Task prompt: Write the lines below out exactly, dropping each picture.

+++

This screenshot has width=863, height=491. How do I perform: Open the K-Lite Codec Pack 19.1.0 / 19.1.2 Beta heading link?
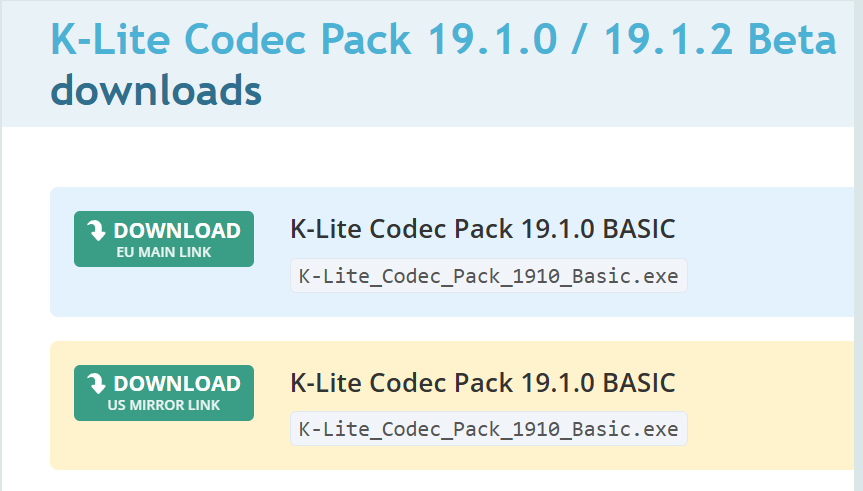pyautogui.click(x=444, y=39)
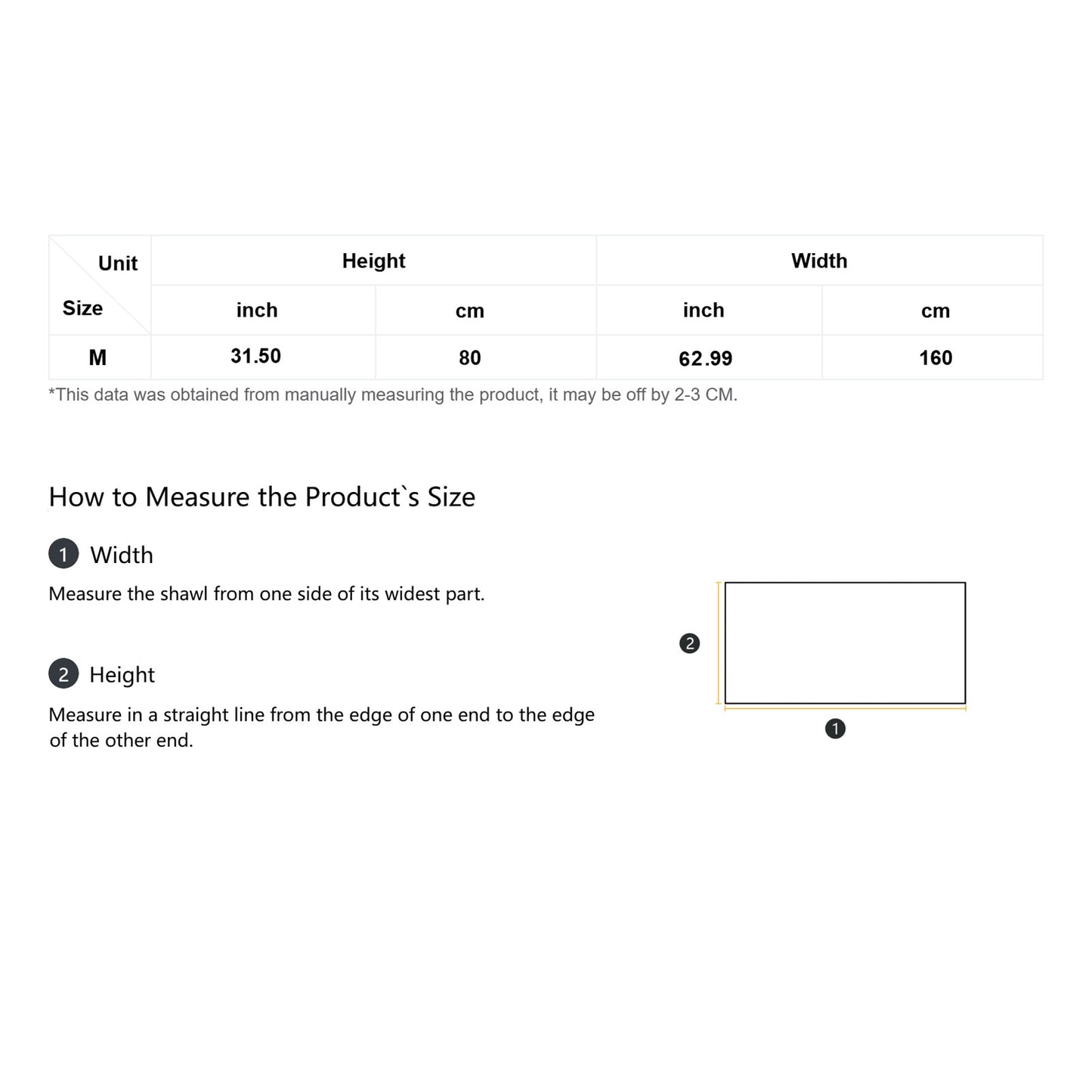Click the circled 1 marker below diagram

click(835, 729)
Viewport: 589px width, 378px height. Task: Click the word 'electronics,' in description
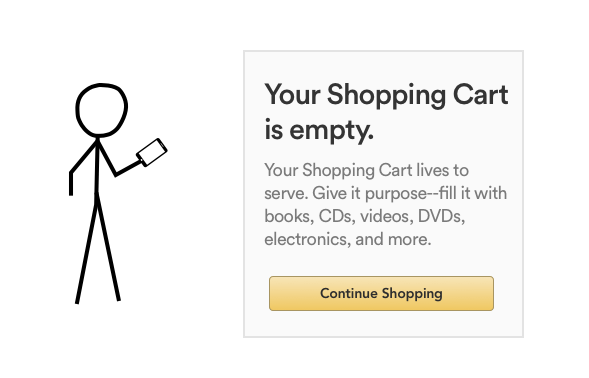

+++

Solved problem:
This screenshot has width=863, height=491. How do I perform: Open the K-Lite Codec Pack 19.1.0 / 19.1.2 Beta heading link?
pyautogui.click(x=444, y=39)
Click the circled 1 marker below diagram

click(835, 729)
Viewport: 589px width, 378px height. Task: Click the word 'electronics,' in description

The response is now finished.